Теперь уже он пробежал по лицу ее торопливым и цепляющимся взглядом, словно пролистал книгу, и только по глазам, в которых далеко-далеко еще таилось полудетское простодушие, по голубым глазам, как бы уже тронутым ранним инеем, узнал ее.
— Ангелица?!
— Не забыл! — радостно и в то же время горько улыбнулась она. — Она самая.
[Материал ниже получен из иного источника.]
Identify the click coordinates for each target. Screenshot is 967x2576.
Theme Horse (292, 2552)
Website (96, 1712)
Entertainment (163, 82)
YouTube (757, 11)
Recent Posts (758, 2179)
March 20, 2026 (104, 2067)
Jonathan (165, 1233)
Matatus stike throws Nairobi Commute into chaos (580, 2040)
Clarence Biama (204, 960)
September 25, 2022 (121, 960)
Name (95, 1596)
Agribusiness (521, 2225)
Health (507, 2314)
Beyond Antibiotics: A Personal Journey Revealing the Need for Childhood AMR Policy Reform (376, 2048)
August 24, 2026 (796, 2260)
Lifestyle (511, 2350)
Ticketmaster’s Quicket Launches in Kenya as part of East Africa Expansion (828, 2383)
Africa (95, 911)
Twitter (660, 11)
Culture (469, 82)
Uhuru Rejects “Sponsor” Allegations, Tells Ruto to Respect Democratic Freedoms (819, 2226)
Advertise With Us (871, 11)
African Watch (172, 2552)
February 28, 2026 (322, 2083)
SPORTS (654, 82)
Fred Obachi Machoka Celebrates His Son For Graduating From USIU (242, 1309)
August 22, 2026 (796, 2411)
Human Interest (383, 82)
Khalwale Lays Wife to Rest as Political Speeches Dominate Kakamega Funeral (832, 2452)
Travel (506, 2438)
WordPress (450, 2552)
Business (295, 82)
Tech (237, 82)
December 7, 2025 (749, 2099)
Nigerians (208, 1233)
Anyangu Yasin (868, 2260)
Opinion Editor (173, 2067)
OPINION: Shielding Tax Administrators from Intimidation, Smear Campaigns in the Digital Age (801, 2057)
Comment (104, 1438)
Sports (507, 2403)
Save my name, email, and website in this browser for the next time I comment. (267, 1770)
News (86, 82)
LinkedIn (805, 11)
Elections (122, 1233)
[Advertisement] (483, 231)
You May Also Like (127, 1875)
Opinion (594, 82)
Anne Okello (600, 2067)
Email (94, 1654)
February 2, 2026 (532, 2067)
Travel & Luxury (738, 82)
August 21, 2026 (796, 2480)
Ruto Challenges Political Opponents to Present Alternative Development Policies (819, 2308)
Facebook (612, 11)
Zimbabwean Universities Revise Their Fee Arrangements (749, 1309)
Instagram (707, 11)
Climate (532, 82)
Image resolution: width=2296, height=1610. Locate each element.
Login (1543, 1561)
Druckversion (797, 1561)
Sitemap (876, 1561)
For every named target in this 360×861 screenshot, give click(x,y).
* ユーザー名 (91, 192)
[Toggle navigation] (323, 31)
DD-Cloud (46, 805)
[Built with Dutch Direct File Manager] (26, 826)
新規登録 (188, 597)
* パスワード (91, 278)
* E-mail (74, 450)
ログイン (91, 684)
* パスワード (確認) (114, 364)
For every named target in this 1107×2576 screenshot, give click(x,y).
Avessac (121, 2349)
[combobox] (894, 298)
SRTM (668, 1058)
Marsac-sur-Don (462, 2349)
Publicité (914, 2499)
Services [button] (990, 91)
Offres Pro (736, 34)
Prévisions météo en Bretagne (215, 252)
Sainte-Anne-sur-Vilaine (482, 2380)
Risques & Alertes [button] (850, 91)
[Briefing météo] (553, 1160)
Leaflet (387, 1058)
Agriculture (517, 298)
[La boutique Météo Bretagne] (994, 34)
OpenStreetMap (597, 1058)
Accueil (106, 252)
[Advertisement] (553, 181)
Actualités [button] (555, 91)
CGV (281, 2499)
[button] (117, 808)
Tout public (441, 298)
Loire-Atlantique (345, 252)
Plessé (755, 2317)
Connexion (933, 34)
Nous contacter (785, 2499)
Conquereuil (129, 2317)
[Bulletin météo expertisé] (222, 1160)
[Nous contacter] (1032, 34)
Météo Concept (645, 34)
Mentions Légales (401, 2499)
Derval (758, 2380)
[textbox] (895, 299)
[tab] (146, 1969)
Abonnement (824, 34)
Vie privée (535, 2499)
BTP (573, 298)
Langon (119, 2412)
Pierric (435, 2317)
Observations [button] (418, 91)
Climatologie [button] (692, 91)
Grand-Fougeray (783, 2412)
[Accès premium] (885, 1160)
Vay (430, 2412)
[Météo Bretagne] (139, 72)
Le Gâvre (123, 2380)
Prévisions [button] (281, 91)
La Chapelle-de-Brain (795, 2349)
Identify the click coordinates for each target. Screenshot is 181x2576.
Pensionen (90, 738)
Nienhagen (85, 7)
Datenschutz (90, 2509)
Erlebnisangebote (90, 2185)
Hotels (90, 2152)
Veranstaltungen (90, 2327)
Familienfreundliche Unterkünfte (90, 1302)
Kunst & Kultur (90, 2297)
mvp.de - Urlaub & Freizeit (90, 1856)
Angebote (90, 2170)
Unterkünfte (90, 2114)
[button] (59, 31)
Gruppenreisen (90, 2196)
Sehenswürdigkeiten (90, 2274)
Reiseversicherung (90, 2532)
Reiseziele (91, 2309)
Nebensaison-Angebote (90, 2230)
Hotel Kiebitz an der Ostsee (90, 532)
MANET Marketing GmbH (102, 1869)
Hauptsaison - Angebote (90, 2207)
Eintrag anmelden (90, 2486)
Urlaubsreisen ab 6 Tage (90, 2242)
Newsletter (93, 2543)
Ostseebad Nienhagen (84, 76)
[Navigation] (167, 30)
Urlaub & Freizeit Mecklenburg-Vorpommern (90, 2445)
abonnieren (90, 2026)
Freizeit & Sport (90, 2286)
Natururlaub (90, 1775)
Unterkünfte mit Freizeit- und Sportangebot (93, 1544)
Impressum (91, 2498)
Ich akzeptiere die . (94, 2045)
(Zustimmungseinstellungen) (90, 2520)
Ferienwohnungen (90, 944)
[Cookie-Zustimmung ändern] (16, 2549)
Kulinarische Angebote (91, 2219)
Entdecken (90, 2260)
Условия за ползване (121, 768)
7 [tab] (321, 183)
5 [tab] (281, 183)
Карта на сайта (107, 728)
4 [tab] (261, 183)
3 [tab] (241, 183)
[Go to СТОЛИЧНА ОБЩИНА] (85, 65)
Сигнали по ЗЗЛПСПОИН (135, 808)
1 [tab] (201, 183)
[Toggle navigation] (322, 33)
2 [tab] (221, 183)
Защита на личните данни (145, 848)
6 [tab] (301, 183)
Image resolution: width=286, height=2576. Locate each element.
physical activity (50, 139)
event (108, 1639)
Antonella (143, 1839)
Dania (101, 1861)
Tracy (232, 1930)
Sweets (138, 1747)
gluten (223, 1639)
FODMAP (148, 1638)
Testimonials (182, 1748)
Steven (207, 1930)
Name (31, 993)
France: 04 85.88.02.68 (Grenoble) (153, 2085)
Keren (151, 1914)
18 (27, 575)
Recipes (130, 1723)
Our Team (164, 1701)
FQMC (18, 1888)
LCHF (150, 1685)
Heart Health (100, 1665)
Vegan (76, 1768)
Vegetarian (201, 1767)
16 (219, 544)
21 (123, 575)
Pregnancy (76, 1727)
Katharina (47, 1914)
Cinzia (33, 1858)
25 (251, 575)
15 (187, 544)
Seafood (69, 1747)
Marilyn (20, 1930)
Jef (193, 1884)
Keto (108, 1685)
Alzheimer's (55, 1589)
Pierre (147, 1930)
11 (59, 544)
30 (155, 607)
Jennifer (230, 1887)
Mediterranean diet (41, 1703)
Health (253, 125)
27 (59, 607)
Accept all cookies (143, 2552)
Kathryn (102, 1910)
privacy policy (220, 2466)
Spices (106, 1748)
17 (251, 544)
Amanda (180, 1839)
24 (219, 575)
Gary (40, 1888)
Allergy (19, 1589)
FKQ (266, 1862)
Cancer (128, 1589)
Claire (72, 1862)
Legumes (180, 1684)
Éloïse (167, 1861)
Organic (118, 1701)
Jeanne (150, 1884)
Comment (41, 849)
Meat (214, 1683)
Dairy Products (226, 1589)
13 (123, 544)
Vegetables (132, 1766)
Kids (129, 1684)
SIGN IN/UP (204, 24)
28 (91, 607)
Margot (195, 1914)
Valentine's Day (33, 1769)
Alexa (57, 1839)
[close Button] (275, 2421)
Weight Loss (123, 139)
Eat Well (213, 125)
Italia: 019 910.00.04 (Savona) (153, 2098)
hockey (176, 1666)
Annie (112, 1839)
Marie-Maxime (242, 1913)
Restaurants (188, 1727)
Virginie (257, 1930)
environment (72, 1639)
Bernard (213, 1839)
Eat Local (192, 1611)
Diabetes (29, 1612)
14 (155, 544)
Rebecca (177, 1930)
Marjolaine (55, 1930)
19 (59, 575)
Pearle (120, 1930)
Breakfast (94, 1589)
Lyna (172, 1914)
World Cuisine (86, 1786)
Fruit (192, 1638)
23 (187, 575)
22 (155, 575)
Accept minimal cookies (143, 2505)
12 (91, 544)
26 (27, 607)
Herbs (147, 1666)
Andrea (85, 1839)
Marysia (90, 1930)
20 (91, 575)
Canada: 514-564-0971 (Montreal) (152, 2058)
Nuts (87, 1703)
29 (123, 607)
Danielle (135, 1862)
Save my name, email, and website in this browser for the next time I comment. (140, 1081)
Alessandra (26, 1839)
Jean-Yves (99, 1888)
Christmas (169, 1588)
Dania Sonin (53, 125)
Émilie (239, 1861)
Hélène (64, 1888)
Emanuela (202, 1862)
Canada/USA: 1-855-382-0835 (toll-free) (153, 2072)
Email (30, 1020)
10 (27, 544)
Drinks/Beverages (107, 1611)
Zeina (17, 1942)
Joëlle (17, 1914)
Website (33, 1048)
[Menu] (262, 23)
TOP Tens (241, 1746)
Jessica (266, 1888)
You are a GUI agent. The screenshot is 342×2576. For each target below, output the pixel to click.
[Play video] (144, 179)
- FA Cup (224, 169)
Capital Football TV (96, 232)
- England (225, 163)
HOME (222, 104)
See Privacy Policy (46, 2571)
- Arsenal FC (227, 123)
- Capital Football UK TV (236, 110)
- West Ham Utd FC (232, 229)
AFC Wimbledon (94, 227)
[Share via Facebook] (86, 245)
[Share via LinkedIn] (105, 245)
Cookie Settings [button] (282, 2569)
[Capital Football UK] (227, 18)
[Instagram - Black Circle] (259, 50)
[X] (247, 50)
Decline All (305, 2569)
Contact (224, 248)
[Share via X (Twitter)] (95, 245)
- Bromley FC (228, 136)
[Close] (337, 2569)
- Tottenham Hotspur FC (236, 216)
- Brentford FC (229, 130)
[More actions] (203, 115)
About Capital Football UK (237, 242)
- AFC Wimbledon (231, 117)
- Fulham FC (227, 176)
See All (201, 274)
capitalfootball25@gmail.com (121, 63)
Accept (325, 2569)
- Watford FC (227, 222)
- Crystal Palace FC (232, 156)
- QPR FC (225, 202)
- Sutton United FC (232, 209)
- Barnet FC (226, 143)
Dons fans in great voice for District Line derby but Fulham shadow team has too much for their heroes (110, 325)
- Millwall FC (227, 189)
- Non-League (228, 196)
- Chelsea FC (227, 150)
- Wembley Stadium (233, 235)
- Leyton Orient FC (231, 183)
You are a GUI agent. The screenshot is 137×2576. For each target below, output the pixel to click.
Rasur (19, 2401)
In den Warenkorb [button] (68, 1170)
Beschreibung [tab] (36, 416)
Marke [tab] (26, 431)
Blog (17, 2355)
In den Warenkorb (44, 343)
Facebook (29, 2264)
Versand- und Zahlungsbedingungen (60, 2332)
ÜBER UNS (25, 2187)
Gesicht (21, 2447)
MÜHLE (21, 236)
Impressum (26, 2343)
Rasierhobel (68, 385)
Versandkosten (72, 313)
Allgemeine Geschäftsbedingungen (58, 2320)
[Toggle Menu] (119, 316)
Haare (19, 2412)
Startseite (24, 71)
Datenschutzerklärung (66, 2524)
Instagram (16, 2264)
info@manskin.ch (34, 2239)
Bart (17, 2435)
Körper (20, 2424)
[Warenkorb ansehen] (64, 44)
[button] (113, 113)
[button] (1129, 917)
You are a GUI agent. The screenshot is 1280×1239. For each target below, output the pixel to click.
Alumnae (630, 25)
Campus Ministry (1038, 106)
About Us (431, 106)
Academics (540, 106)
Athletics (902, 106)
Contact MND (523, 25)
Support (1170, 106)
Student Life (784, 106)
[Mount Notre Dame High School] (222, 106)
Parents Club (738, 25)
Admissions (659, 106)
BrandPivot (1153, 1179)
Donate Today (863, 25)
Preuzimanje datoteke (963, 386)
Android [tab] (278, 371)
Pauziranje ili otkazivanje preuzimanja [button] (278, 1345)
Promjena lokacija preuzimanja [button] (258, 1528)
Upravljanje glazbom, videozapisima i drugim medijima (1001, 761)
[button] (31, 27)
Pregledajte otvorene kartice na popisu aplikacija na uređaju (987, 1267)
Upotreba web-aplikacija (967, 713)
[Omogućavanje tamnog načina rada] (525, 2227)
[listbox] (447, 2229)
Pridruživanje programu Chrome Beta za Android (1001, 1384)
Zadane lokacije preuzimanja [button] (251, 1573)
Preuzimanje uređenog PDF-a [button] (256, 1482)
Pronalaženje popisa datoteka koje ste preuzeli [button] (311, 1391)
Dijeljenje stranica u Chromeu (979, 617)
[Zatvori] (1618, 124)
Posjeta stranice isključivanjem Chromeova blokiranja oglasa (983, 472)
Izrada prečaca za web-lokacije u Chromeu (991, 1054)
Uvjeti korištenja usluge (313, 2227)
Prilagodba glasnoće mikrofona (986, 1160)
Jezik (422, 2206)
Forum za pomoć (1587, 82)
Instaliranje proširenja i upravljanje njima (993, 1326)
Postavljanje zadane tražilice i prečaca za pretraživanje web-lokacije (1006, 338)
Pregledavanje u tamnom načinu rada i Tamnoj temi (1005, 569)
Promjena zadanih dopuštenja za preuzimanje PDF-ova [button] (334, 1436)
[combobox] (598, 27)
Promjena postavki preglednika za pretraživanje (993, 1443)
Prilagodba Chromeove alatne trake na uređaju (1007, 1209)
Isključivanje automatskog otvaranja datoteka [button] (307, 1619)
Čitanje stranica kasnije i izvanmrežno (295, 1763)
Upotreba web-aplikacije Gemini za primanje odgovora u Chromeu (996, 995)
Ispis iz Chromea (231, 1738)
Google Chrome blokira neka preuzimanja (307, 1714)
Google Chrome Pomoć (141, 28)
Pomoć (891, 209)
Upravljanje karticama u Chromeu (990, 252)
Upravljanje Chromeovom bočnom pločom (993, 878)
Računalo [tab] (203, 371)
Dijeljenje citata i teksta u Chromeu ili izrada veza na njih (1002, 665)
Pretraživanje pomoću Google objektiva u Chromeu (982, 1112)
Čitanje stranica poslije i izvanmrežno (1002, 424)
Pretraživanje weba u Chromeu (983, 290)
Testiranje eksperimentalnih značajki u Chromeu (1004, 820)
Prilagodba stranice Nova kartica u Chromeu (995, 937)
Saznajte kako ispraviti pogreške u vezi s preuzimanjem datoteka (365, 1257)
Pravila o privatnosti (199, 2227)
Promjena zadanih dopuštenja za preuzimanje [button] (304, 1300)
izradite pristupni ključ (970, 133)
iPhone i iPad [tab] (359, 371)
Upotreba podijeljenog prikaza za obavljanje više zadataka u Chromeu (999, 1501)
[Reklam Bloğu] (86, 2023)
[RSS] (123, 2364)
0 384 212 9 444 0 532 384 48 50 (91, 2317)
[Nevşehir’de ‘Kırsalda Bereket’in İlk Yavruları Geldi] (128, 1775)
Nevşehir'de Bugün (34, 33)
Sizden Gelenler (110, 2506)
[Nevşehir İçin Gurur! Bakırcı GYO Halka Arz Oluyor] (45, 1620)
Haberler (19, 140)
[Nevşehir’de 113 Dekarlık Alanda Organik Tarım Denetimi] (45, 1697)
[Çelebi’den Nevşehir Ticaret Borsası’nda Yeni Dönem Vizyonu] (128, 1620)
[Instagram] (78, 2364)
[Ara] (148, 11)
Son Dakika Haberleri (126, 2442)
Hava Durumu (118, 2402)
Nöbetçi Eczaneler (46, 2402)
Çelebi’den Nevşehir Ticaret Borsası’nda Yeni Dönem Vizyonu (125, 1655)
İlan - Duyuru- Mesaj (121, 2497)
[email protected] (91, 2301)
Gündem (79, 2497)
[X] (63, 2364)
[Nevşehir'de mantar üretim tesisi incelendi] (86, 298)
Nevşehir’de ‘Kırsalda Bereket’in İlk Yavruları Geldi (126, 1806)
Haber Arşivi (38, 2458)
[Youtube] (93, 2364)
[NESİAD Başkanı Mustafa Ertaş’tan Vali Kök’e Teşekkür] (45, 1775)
И тут наступила та самая минута, которая всегда наступает в такие моменты. Надо бы говорить, а говорить-то и не о чем. И вот появились, как обычно, самые неподходящие, самые ненужные слова, и он, потоптавшись, сказал эти слова:
— Ну как живете-можете?
— А что, Арся, разве по мне не видно? — снова усмехнулась женщина и, помогая ему справиться со смущением, поинтересовалась, глядя на яркую рубашку-распашонку: — Сам-то как? Хотя тоже видно. Здоров, бодр. Отдыхать едешь? Поседел вон только. — Она чуть было не протянула руку, чтобы дотронуться до его волос, но вовремя опомнилась и спрятала руки в рукава телогрейки, будто ей разом сделалось холодно. — Умственная, видать, у тебя работа?
— Да, трудная работа. Преподаю. В институте преподаю. Студенты, они, знаете… — И, стыдясь чего-то, добавил: — Седеть начал рано. Всякое было. Учился после армии, на одной стипендии тянул, трудно было… — И чувствуя, что разоткровенничался, закончил: — Сами знаете, жизнь нашего брата не баловала.
— Да, не баловала, — подтвердила Анфиса и тут же словно бы встрепенулась. — Ну, все равно в люди выбился. Я знала, ты не пропадешь. А я вот, — у нее опять появилась усмешка, только на этот раз усталая, вымученная, — право, ангелица, сразу и в путы. — Анфиса обернулась, тряхнула за рукав стоявшую за другим прилавком торговку: — Тетка Александра, присмотри за моим товаром, — и предложила Арсению: — Пойдем, Арся, отсюда, провожу тебя маленько. Ты ж провожал меня когда-то… Извини, что я с тобой на «ты» — по старой памяти.
— Ну, что ты, что ты, пожалуйста.
Вышли с рынка. Тетка с накрашенными губами, облокотившись на прилавке, жевала лист щавеля и что-то пробормотала, подмигнув им вслед. Торговки за прилавком громко захохотали.
Далеко-далеко буркнул коротко гром, и сделалось совсем тихо.
— Вот где довелось встретиться, — прервала молчание Анфиса и, глядя на подернутую маревом реку, призналась: — Поначалу я тебя все ждала, все встретиться надеялась. Сюда, на пристань, часто бегала. После во сне только видела, а потом уж и сны стали другими, все стало другое… — Арсений не мог найти слов, чтобы поддержать разговор, и Анфиса задумчиво прибавила: — Время, время. Вот ты уж и седой, а все такой же на слово скупой.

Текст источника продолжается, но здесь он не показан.